クッキーと紅茶と(南京事件研究ノート) このページをアンテナに追加 RSSフィード

2009-06-05

皇民化政策を「文明開化」と同一視する、「NHK抗議運動」のイデオローグ

(6/5 14時、改題しました)

「台湾研究フォーラム会長の永山英樹氏は、先月から続いている「NHKへの抗議運動」の急先鋒を担っている人物だが、

http://www.youtube.com/watch?v=ozulU0HmIcs


彼のブログを読むと首をかしげたくなるような発言にしばしば出会う。

例えば、以下のような記述

http://mamoretaiwan.blog100.fc2.com/blog-entry-715.html

■台湾の文明開化運動ではないのか

この運動を開始した小林躋造総督は三九年五月、「皇民化」を台湾の「工業化」「南進基地化」との産業経済政策上のスローガンと合わせ、それらを「三大標語」「三大政策」と位置付けた。

もちろん「皇民化」が、番組が強調したように、敵国と同じ漢民族を国内に抱え込むことになった日本の同化政策であったのは言うまでもない。しかしさらに言えば、当時の日本は戦時下においてアジアのブロック経済化(東亜新秩序)を進めており、それに台湾人国民の一部として参与させるため、国民意識の向上を求める運動だったと言うこともできる。

伊原吉之助氏は論考「台湾の皇民化運動」で、この運動を「戦う日本人との協力運動」とし、「戦時下における治安確保」「戦時経済への協力」「南進の尖兵」をその目的と指摘する。
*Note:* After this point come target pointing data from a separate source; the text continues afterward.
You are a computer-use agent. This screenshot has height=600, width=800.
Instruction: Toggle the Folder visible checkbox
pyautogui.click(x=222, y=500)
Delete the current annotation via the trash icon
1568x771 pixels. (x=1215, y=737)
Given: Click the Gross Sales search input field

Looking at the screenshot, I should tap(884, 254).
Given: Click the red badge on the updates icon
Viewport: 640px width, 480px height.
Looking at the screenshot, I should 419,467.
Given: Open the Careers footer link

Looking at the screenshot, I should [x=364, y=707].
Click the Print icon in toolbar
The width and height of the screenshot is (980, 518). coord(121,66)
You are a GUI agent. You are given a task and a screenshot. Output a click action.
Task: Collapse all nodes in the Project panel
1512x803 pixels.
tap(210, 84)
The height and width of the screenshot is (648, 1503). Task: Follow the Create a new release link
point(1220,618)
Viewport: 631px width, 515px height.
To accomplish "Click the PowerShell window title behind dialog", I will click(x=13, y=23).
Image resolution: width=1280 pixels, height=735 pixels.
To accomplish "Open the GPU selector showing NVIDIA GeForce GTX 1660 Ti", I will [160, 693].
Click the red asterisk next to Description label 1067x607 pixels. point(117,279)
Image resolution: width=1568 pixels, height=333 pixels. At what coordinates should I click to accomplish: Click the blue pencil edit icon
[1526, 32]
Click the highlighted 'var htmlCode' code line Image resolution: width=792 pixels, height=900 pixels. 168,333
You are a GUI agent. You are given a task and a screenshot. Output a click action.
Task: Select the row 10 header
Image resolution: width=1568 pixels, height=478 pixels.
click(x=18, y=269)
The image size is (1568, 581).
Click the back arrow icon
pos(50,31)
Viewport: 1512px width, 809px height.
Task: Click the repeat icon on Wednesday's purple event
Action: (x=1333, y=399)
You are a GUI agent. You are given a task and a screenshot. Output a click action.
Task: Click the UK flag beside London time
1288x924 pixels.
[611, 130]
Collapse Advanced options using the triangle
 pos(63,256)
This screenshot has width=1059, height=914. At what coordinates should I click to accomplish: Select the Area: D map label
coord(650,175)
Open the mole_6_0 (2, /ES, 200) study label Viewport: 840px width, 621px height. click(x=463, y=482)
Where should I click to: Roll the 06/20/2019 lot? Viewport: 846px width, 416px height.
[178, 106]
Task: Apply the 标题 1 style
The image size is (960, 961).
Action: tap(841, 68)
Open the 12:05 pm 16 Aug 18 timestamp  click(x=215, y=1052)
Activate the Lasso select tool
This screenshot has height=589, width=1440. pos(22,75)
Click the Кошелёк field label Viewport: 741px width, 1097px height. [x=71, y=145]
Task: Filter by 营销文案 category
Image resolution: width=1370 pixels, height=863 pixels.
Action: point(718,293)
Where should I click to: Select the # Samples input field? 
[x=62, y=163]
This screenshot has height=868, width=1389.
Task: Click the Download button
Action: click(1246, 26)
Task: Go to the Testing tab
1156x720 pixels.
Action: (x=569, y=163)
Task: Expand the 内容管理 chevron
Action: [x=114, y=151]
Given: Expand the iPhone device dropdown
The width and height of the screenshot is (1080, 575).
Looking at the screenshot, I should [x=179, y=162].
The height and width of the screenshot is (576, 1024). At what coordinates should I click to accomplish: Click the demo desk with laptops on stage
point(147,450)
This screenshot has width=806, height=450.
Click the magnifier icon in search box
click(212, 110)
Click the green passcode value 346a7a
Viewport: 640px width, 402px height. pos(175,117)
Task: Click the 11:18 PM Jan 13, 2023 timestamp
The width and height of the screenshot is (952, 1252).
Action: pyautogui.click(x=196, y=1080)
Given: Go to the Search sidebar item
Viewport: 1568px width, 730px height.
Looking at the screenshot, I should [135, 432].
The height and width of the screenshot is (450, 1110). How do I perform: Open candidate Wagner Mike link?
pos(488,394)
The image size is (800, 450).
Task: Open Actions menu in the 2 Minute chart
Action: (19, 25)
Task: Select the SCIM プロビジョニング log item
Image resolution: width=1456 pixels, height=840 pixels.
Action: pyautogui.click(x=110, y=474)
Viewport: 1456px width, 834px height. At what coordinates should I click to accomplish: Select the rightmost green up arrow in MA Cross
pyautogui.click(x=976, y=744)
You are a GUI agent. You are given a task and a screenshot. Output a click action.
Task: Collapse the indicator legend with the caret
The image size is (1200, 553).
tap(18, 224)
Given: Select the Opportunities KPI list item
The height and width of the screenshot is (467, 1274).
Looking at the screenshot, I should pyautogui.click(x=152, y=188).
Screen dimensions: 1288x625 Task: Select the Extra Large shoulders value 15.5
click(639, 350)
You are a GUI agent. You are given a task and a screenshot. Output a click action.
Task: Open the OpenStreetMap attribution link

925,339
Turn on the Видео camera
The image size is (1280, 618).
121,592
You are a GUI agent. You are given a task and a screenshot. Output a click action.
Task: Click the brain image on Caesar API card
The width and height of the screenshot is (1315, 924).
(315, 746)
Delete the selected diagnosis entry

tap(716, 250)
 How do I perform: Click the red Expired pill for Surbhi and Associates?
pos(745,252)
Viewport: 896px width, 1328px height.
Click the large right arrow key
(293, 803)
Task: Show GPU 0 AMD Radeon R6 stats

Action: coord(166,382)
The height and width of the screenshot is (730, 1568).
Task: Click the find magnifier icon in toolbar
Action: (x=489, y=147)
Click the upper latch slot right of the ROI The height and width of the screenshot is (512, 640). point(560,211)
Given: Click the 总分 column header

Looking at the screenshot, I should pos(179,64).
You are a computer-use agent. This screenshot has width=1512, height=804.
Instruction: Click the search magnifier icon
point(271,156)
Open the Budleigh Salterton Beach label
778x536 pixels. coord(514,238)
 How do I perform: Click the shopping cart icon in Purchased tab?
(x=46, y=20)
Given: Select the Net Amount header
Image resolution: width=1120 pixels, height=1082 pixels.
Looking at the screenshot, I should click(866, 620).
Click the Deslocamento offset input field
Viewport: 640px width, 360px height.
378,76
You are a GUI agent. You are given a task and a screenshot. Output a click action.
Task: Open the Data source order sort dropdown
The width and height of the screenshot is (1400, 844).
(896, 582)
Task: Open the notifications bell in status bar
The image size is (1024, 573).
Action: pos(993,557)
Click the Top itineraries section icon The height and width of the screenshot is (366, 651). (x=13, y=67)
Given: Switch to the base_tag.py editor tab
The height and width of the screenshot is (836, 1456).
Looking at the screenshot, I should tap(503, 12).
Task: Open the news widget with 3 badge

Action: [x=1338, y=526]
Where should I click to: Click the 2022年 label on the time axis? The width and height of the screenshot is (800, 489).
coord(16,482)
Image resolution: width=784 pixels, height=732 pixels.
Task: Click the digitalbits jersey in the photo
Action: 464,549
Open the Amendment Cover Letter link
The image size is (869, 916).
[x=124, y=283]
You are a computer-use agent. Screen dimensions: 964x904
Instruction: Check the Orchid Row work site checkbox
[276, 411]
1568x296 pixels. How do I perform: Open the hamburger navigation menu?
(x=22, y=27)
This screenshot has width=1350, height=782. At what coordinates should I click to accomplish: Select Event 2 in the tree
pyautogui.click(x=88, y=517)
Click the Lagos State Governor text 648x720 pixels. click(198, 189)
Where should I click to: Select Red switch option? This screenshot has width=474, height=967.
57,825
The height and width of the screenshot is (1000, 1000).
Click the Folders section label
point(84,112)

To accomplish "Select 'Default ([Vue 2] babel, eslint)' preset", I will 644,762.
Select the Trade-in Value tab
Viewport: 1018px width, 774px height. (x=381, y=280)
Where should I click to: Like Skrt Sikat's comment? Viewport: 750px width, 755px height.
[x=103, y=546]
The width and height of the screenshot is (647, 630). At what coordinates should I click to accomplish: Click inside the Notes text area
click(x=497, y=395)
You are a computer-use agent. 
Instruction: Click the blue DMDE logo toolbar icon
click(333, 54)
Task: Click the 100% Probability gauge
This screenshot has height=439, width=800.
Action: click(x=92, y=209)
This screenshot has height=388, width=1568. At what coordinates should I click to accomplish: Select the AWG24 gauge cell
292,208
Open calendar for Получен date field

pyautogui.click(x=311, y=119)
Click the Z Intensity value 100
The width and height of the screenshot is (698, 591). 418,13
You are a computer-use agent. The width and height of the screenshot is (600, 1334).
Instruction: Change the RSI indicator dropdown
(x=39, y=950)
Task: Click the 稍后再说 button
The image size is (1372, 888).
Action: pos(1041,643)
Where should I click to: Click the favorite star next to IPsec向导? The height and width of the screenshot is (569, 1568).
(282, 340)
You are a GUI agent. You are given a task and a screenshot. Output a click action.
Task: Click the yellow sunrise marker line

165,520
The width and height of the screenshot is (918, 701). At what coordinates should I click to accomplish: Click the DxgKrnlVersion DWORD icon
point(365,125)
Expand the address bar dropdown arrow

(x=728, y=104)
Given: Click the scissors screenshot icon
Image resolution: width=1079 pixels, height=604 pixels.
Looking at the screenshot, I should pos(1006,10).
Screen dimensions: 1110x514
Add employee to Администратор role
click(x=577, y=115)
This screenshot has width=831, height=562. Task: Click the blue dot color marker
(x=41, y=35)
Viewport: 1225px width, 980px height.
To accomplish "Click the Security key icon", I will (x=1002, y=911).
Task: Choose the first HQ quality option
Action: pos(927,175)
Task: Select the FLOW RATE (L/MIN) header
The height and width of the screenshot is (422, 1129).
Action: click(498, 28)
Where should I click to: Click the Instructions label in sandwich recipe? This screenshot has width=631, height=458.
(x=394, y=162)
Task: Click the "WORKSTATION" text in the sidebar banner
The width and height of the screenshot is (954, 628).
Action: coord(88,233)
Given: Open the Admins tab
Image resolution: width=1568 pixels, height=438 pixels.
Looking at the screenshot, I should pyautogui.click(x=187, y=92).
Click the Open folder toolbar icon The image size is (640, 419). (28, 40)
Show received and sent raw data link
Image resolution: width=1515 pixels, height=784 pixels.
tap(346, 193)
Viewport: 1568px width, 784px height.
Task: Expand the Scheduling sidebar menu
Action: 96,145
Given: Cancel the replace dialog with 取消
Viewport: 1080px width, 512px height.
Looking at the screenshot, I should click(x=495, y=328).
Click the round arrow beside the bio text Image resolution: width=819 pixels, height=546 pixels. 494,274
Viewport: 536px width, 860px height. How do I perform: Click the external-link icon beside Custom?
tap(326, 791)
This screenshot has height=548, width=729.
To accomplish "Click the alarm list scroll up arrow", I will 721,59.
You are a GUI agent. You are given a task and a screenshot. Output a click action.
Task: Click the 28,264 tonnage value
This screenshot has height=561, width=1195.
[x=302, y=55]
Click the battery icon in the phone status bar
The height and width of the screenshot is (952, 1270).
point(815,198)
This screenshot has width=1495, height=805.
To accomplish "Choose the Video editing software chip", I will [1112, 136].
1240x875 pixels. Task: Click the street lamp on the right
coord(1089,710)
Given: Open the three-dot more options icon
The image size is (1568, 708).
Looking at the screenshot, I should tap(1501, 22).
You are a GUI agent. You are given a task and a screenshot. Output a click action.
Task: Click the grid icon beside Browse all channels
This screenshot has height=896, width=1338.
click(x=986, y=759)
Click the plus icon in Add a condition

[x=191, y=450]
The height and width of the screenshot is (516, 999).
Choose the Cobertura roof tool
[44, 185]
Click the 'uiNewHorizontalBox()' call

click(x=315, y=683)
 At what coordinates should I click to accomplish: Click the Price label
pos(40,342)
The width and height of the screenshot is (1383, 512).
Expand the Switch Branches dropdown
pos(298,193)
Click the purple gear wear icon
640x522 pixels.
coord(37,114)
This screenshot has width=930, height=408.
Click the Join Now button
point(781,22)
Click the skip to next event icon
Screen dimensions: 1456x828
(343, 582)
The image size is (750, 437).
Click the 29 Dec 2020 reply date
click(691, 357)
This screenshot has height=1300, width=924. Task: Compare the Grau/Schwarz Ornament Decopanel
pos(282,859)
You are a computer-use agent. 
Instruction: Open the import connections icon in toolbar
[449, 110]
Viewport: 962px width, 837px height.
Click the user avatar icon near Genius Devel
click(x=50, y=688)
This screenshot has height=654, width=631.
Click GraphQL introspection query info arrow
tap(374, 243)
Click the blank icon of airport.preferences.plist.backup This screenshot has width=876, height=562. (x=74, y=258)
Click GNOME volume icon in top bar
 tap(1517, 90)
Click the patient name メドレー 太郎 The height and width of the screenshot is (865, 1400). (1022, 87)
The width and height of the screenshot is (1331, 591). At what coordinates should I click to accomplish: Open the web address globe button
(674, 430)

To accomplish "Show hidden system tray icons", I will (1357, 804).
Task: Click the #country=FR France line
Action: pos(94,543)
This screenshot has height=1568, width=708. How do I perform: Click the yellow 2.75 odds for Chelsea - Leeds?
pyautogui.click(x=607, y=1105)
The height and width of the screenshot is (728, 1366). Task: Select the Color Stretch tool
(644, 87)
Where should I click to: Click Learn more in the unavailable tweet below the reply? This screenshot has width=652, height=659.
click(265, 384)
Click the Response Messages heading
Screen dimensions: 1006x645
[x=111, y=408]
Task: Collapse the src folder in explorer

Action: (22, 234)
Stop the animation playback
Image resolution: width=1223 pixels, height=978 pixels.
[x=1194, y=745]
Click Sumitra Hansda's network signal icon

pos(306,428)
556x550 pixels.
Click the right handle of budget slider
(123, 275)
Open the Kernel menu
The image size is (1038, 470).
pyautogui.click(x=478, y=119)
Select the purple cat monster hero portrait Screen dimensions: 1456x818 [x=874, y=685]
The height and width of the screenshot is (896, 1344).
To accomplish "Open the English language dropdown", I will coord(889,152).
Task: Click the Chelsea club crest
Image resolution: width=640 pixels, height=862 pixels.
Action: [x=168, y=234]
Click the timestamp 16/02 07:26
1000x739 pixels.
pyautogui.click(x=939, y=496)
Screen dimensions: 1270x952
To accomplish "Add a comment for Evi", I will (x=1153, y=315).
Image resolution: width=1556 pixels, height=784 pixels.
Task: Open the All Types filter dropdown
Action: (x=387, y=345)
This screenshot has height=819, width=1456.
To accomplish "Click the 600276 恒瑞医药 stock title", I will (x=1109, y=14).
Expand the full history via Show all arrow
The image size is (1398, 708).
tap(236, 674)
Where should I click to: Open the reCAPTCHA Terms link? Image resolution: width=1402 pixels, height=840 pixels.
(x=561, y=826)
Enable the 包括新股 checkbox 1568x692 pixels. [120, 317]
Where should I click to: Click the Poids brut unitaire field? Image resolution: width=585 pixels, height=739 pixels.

「南進の尖兵」とは「真の日本民族の一構成員とし、南進の同伴者として錬成する」ことだが、当時「錬成」の組織として成功したものに青年指導者養成のための勤行報国青年隊があり、そこで「南方農民型のおっとりした青年を、近代工業社会適応型の規律ある青年に鍛えあげた」と言う。

これを見ても感じることだが、私は皇民化運動は、かつては日本でも明治時代に行われた近代国民化の運動だと思っている。文明開化殖産興業政策の下で不可避である住民の意識・生活改革運動であると。

伊原氏は、皇民化運動を「戦時下における治安確保」「戦時経済への協力」「南進の尖兵」といった、きわめて限定的な目的に基づく「戦う日本人との協力運動」と指摘しているわけだが、

永山氏はこれを「文明開化殖産興業政策の下で不可避である」「住民の意識・生活改革運動」に同一化している。

どう考えても論理のすりかえというか欺瞞的イデオロギーだだ漏れ、だと思うのですが。


この永山発言、強制的に「戦う日本人との協力運動」に動員させられた全ての台湾人を愚弄していると思う。